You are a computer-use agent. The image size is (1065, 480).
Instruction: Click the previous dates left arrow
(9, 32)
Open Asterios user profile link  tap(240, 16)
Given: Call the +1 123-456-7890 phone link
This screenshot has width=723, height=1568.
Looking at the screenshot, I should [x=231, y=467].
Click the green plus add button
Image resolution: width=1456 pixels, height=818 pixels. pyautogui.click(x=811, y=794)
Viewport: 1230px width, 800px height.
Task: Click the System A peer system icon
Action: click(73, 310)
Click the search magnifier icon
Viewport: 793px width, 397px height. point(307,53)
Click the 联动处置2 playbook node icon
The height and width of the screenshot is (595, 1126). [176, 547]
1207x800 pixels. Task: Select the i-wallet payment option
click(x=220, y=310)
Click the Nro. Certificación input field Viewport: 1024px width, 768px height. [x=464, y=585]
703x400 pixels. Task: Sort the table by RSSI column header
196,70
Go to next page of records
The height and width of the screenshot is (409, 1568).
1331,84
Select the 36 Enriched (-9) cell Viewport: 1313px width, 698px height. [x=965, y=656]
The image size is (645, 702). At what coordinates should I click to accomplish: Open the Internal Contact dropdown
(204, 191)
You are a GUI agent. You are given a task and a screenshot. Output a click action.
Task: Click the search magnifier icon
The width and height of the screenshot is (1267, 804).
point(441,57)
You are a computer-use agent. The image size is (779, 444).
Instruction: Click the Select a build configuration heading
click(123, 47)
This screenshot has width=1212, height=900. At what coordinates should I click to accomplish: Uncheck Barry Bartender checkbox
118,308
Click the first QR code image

- **EXERCISE BRIEF**
You are asked to transcribe all of the data above exactly.

- **OUTPUT FOR THIS EXERCISE**
You are a computer-use agent. The image size is (1065, 480).
Instruction: Click the previous dates left arrow
(9, 32)
Open Asterios user profile link  tap(240, 16)
Given: Call the +1 123-456-7890 phone link
This screenshot has width=723, height=1568.
Looking at the screenshot, I should [x=231, y=467].
Click the green plus add button
Image resolution: width=1456 pixels, height=818 pixels. pyautogui.click(x=811, y=794)
Viewport: 1230px width, 800px height.
Task: Click the System A peer system icon
Action: click(73, 310)
Click the search magnifier icon
Viewport: 793px width, 397px height. point(307,53)
Click the 联动处置2 playbook node icon
The height and width of the screenshot is (595, 1126). [176, 547]
1207x800 pixels. Task: Select the i-wallet payment option
click(x=220, y=310)
Click the Nro. Certificación input field Viewport: 1024px width, 768px height. [x=464, y=585]
703x400 pixels. Task: Sort the table by RSSI column header
196,70
Go to next page of records
The height and width of the screenshot is (409, 1568).
1331,84
Select the 36 Enriched (-9) cell Viewport: 1313px width, 698px height. [x=965, y=656]
The image size is (645, 702). At what coordinates should I click to accomplish: Open the Internal Contact dropdown
(204, 191)
You are a GUI agent. You are given a task and a screenshot. Output a click action.
Task: Click the search magnifier icon
The width and height of the screenshot is (1267, 804).
point(441,57)
You are a computer-use agent. The image size is (779, 444).
Instruction: Click the Select a build configuration heading
click(123, 47)
This screenshot has width=1212, height=900. At what coordinates should I click to accomplish: Uncheck Barry Bartender checkbox
118,308
Click the first QR code image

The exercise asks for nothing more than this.